The album is dedicated to a close friend who died last year, but more broadly speaking, "I Hate Music" wants to explore various kinds of loss: of innocence, of youth, of friendships, of passions that struggle and sometimes fail to survive.
(SOUNDBITE OF SONG, "OVERFLOW")
SUPERCHUNK: (Singing) Everything the dead don't know piles up like magazines, overflows. And everything that she won't see just swirls around, comes down and buries me. Oh. Do you like this place? Do you like this sound? Do you like this taste? Oh, yeah. You're not around. But you are still the window we are looking out, a prison and a lens and a flood and a drought. Oh, oh.
TUCKER: Throughout this album, Mac McCaughan pushes his middle-aged adenoids into ever-more plangent tones, even as the guitar work of Jim Wilbur maintains a ferocious denial of the doubt that lurks within most of the lyrics. This creates a sparky tension in the music. The voice sometimes fights against the instruments. At other times, the downer vibe triumphs. And occasionally - as on this song called "Low F" - they achieve a lovely unity.
(SOUNDBITE OF SONG, "LOW F")
SUPERCHUNK: (Singing) Brace me. Brace me. Stand me up and race me. You found the sun while I'm collapsing under the shade tree. Staring at the flowers painted on your floor. Well, I've been down here before. And you caught me singing, said can you meet me down at low F? And I missed the question, but you had my answer yes, yes.
TUCKER: What will keep us upright, goes a line in that Superchunk song. And the answer, a few lines later, is love, with the typically Superchunkian afterthought: at the risk of sounding obvious. The band need not fret about that. Obviousness is a quality the band has avoided for more than 20 years now.
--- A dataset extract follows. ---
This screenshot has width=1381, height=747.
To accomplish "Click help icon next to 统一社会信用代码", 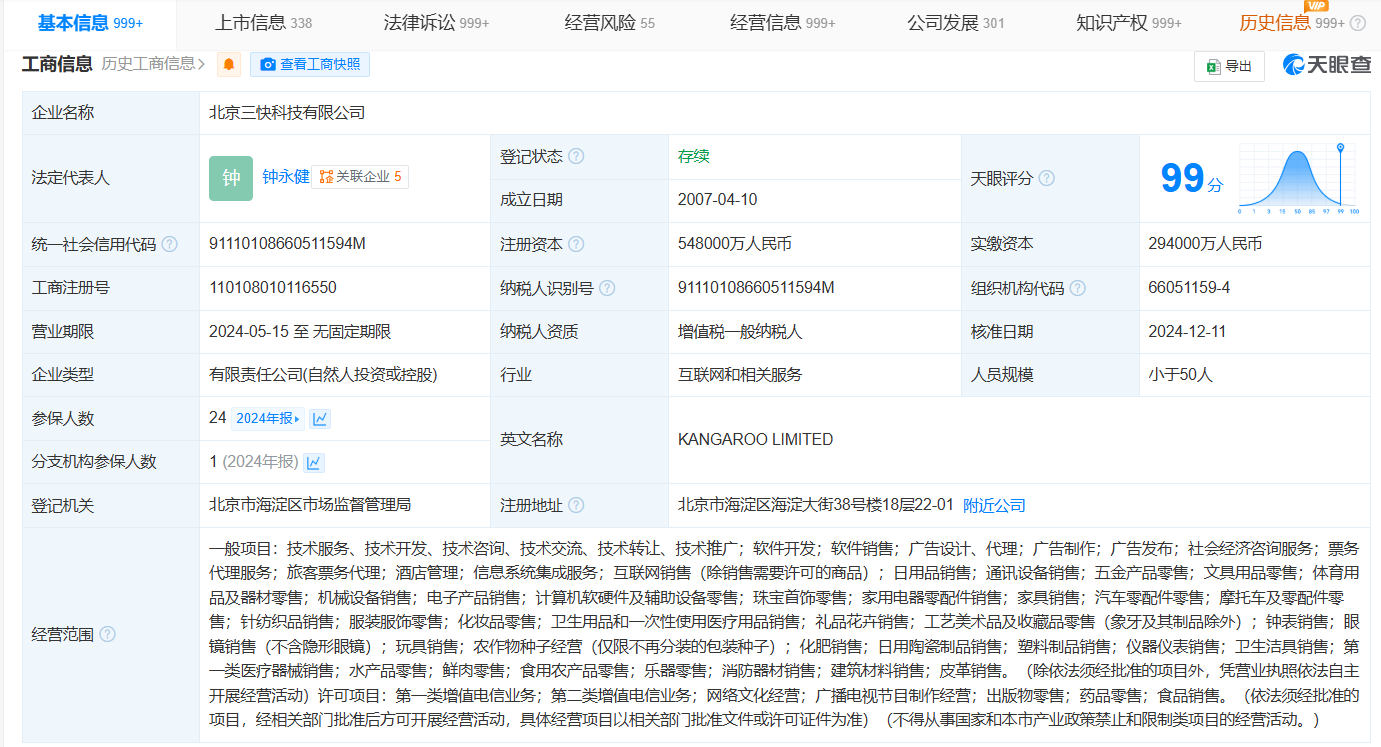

Indeed, this is one of the few bands to have emerged from the early '90s whose work has actually improved as its members have gotten older and wiser.
In 2010, after a nine-year gap in Superchunk albums, they released one of their best ever: "Majesty Shredding." And there are a number of superlative moments on this new one, including "Low F" and this wonderfully vivid road song "Trees of Barcelona."
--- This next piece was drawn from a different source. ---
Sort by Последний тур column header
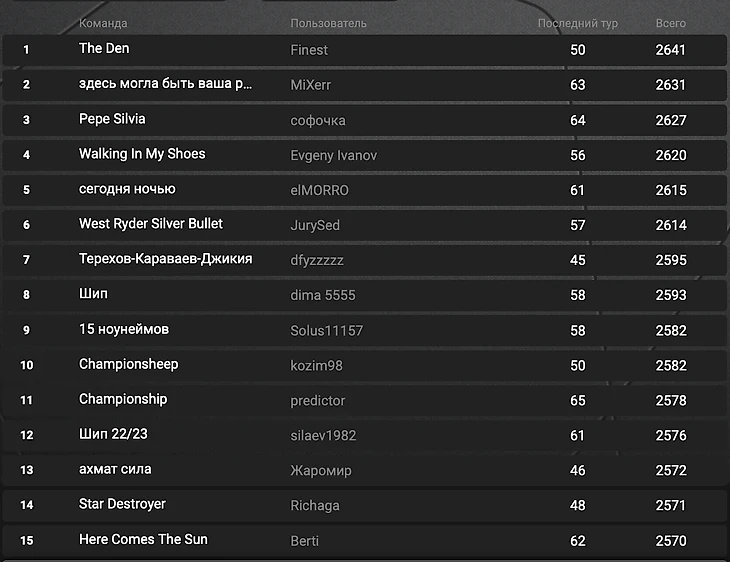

(SOUNDBITE OF SONG, "TREES OF BARCELONA")
SUPERCHUNK: (Singing) Never were a festival crowd. Indeed (unintelligible) into the early morning smiling and tired, but filing in wire. Drunk and absorbent, so happy, so happy again with that flow. (unintelligible) streets made modern. They glow and glow while children like locusts hold it in their own with the 5,000 hopes and the Chevy and the bombs. Will they carry me? They fly out behind, and the world splits our mind, flying through Barcelona.
TUCKER: The final song on "I Hate Music" is called "What Can We Do?" which finds Superchunk in one of its periodic quiet moments. It has a lyric about the negativity and pessimism that the band feels surrounding them, even as the pounding drums of Jon Wurster slam out a denial of those sentiments. When joined by the guitars and a soaring vocal, that drumbeat becomes a heartbeat, a sign of the enduring health and vigor of Superchunk.
GROSS: Ken Tucker reviewed Superchunk's new album "I Hate Music."